TASK DESCRIPTION: Please report, as a single number, how many lines in the entries include the string "each".

DATASET ENTRIES:
● ● ●
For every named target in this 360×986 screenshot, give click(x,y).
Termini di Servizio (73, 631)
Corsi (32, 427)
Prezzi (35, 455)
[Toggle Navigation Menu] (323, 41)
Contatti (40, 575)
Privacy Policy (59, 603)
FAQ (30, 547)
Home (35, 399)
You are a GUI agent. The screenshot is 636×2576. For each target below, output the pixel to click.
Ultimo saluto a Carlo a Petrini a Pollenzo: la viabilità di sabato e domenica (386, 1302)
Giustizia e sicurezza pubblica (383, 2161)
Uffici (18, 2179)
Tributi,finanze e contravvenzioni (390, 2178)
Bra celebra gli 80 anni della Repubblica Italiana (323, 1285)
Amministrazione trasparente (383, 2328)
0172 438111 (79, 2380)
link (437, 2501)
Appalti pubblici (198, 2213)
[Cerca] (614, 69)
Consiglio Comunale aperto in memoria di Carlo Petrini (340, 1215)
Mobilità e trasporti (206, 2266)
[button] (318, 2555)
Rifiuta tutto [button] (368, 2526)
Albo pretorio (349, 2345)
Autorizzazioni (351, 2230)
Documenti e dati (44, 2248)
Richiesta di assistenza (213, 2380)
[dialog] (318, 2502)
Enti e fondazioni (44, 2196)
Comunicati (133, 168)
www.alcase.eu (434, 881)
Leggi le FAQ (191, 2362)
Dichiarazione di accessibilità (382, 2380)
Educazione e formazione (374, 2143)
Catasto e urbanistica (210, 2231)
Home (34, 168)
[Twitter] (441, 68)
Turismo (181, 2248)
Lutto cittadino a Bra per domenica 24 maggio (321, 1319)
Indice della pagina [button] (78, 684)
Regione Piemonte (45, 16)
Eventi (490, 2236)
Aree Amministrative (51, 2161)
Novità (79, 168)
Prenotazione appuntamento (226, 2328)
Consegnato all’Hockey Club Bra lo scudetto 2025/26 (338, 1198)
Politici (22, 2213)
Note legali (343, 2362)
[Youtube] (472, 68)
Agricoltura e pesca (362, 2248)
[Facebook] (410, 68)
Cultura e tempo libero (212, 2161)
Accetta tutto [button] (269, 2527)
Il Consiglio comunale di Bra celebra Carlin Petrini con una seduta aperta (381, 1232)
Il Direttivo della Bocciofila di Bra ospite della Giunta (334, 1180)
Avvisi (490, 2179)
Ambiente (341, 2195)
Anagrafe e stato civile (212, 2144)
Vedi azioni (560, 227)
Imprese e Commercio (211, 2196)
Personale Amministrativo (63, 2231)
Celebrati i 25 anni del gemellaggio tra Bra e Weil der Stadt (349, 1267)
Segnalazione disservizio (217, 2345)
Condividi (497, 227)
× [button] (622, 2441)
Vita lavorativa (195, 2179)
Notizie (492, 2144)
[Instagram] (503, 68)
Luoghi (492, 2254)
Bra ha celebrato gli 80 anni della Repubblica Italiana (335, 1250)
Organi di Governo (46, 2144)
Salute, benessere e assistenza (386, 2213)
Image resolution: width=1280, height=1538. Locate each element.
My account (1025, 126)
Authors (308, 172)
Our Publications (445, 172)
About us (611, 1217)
● ● ●
TASK OUTPUT: 2